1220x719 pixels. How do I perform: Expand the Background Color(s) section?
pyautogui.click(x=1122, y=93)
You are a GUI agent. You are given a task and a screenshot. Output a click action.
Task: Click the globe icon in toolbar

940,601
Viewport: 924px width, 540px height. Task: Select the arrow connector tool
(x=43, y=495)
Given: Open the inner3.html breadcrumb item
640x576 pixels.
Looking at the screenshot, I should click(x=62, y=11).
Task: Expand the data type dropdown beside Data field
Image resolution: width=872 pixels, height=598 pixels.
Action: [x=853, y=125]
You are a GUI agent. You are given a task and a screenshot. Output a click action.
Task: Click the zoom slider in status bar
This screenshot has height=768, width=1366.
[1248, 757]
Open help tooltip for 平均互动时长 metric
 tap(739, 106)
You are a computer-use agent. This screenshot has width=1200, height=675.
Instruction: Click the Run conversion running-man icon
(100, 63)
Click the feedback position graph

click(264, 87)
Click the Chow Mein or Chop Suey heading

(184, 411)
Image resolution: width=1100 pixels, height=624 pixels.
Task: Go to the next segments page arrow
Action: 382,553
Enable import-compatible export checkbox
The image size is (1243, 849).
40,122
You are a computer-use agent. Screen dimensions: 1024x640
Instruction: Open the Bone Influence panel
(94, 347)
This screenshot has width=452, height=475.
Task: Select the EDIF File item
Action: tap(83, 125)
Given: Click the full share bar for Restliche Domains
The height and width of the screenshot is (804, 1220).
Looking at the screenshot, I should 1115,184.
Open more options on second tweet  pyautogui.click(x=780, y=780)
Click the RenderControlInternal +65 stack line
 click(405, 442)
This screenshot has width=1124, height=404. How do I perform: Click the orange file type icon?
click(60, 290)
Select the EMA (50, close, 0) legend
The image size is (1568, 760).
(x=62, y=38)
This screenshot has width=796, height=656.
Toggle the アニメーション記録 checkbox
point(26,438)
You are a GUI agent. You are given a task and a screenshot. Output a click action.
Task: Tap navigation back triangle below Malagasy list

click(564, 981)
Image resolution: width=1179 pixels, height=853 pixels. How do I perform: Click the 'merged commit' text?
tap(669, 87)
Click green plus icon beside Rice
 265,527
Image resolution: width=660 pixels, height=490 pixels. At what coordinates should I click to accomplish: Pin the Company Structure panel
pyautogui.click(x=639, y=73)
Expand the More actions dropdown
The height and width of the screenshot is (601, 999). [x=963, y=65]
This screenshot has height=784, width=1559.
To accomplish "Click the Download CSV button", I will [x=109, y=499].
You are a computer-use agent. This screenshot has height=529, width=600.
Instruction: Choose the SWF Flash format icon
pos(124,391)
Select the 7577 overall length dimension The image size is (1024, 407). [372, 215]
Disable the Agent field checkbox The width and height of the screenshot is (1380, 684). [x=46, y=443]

■ Your assignment ■
This task calls for every entry above to be transcribed exactly.

■ Output ■
1220x719 pixels. How do I perform: Expand the Background Color(s) section?
pyautogui.click(x=1122, y=93)
You are a GUI agent. You are given a task and a screenshot. Output a click action.
Task: Click the globe icon in toolbar

940,601
Viewport: 924px width, 540px height. Task: Select the arrow connector tool
(x=43, y=495)
Given: Open the inner3.html breadcrumb item
640x576 pixels.
Looking at the screenshot, I should click(x=62, y=11).
Task: Expand the data type dropdown beside Data field
Image resolution: width=872 pixels, height=598 pixels.
Action: [x=853, y=125]
You are a GUI agent. You are given a task and a screenshot. Output a click action.
Task: Click the zoom slider in status bar
This screenshot has height=768, width=1366.
[1248, 757]
Open help tooltip for 平均互动时长 metric
 tap(739, 106)
You are a computer-use agent. This screenshot has width=1200, height=675.
Instruction: Click the Run conversion running-man icon
(100, 63)
Click the feedback position graph

click(264, 87)
Click the Chow Mein or Chop Suey heading

(184, 411)
Image resolution: width=1100 pixels, height=624 pixels.
Task: Go to the next segments page arrow
Action: 382,553
Enable import-compatible export checkbox
The image size is (1243, 849).
40,122
You are a computer-use agent. Screen dimensions: 1024x640
Instruction: Open the Bone Influence panel
(94, 347)
This screenshot has width=452, height=475.
Task: Select the EDIF File item
Action: tap(83, 125)
Given: Click the full share bar for Restliche Domains
The height and width of the screenshot is (804, 1220).
Looking at the screenshot, I should 1115,184.
Open more options on second tweet  pyautogui.click(x=780, y=780)
Click the RenderControlInternal +65 stack line
 click(405, 442)
This screenshot has width=1124, height=404. How do I perform: Click the orange file type icon?
click(60, 290)
Select the EMA (50, close, 0) legend
The image size is (1568, 760).
(x=62, y=38)
This screenshot has width=796, height=656.
Toggle the アニメーション記録 checkbox
point(26,438)
You are a GUI agent. You are given a task and a screenshot. Output a click action.
Task: Tap navigation back triangle below Malagasy list

click(564, 981)
Image resolution: width=1179 pixels, height=853 pixels. How do I perform: Click the 'merged commit' text?
tap(669, 87)
Click green plus icon beside Rice
 265,527
Image resolution: width=660 pixels, height=490 pixels. At what coordinates should I click to accomplish: Pin the Company Structure panel
pyautogui.click(x=639, y=73)
Expand the More actions dropdown
The height and width of the screenshot is (601, 999). [x=963, y=65]
This screenshot has height=784, width=1559.
To accomplish "Click the Download CSV button", I will [x=109, y=499].
You are a computer-use agent. This screenshot has height=529, width=600.
Instruction: Choose the SWF Flash format icon
pos(124,391)
Select the 7577 overall length dimension The image size is (1024, 407). [372, 215]
Disable the Agent field checkbox The width and height of the screenshot is (1380, 684). [x=46, y=443]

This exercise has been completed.